Ringfort, Raheennagun, Co. Kilkenny
Co. Kilkenny |
Ringforts
A townland boundary cuts along the north-eastern edge of this ancient enclosure in Raheennagun, Co. Kilkenny, and a field boundary follows its north-western flank.
The land has, in effect, been parcelled around it, the living farm absorbed into the geometry of early medieval life and then partly dismantled by it. That tension between the old earthwork and the working landscape it sits within is one of the quietly telling things about this site.

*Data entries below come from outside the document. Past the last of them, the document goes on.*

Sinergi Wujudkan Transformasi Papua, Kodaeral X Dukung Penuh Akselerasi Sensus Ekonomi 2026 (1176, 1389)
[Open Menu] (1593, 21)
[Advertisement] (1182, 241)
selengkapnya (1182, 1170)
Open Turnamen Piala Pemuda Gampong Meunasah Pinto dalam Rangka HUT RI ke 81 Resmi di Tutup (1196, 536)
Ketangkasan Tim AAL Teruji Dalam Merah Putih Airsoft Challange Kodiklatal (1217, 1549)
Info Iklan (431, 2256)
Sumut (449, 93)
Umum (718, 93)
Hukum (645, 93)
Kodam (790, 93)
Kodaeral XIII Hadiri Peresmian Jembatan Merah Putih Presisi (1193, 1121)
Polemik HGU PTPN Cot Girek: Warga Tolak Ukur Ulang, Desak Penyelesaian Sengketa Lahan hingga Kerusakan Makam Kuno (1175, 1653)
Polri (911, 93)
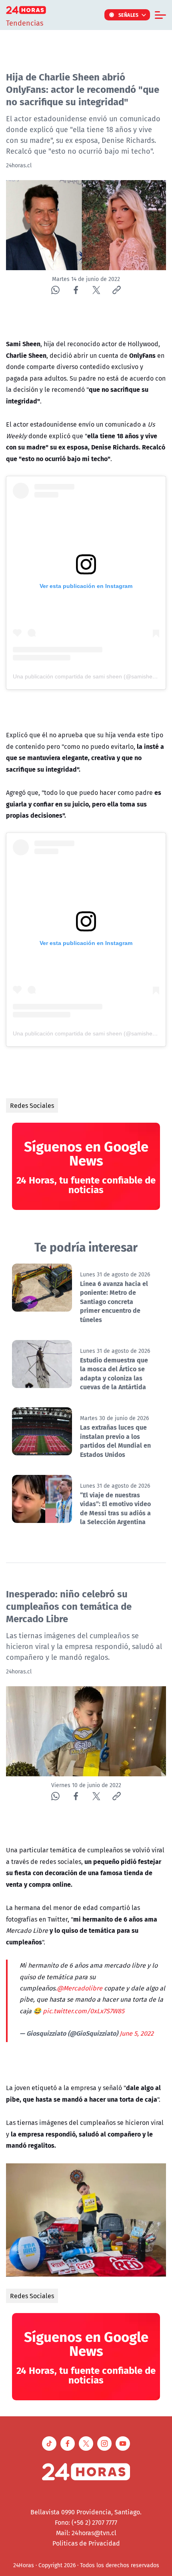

The monument is a ringfort, the most common type of enclosed settlement in early medieval Ireland, typically consisting of a circular earthen bank with an internal ditch, or fosse, used as a farmstead or high-status residence from roughly the fifth to the twelfth centuries. At Raheennagun, the internal diameter measures approximately 42 metres, and the external fosse is unusually wide, ranging from seven to ten metres across. The site appears on the first edition Ordnance Survey six-inch map, surveyed in 1839 to 1840, and again on the 1945 to 1946 revision, each time recorded as a circular enclosure. By 1969, however, the archaeologist O'Kelly was already describing it as a partly-demolished rath, the Irish word for an earthen ringfort, suggesting the structure had suffered some degradation well before the mid-twentieth century.
Today, the interior is grassed over, with trees and scrub beginning to encroach. The earthwork endures, but only just, held in place partly by the administrative accident of a townland boundary that has, inadvertently, helped preserve its outline.